Nine Things You Can Do for a Better Restaurant Website

When diners walk into your restaurant, you want them to feel comfortable, enjoy the ambience, and be confident that they are in a clean environment. The same goes for visitors to your restaurant’s website. Your website should represent your brand, attract new customers, and give returning customers what they need. Follow these guidelines for an attractive and easy-to-use website that results in regular visitors and an increase in customers.

1. Your website is a way to communicate with customers

Just like your staff interacts with customers while they are in your restaurant, your website and social media pages can interact with them outside the walls of your establishment. Answer a few important questions like what you desire your site to accomplish, how do you want to communicate with your customers, how will you control the information that is out there about your restaurant, and how you want your site to increase your success.

One of the most important steps in setting up your new website is installing an analytics code on your site. Google Analytics will show you who visits your site, what pages they view, how long they are there, and more, which can all be vital assets in optimizing your website.

2. Start with a responsive mobile design

Most potential and current customers use smartphones or other mobile devices. If they’re looking up restaurants on the go or trying to find a place to eat near them, you’ll want to be sure that your mobile site is inviting and simple for them to use. People will potentially reach your mobile site in different ways, so starting there and then working towards a desktop version is a smart decision

3. Focus on the user experience

If someone has a hard time navigating your website or figuring out the answers to their questions, they’ll be less likely to visit your restaurant. Make sure your phone number is visible on every page and consider what questions people are visiting your site to answer. Things like what type of food, menu items, location, hours, contact information, and online ordering (if available), should all be easily found on your site, along with any of your unique qualities or offerings.

3. Make sure your food looks good

You wouldn’t send something sub-par out of your kitchen, so don’t put sub-par food images on your website. Have your chef beautifully plate your dishes and hire a professional photographer to take the photos. Doing so is an excellent way to control the information about your restaurant that is online.
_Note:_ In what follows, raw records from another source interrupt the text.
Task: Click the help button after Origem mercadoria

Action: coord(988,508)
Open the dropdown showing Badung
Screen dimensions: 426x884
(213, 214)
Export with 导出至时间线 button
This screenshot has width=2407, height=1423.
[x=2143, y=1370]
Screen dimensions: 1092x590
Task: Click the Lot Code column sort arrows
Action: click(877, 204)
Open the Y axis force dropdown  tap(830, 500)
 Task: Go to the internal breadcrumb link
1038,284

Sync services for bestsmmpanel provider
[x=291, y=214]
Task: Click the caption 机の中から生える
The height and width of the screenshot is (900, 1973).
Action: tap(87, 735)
5. Gear your site towards your target audience

Take a look at who is coming into your restaurant, and adjust the tone of voice and language of your site content to that audience. Make kids’ menus easy to find if you cater to families, or offer specials and two-for-one deals if your restaurant is a popular date location.

6. Use social media

People may visit your website via social media pages, but make sure to have links to your social pages on your website, too. Interact with people on your social media sites, and encourage them to share photos and their experience to influence potential customers.

7. Update your homepage
Keep the homepage of your website updated with weekly specials, upcoming events, or new menu items. This will keep people coming back to visit you. Also, include an email newsletter sign up on your homepage, too.

8. Test your site

Before your site goes live, have a group of users test it for potential glitches and user experience issues. Or, after you launch the site have a pop-up survey that offers people a coupon for completing it.

9. Check your analytics

Take the goals you set for your website and measure them against your analytics. Use the analytics to understand where people are looking and continually improve your site and user experience.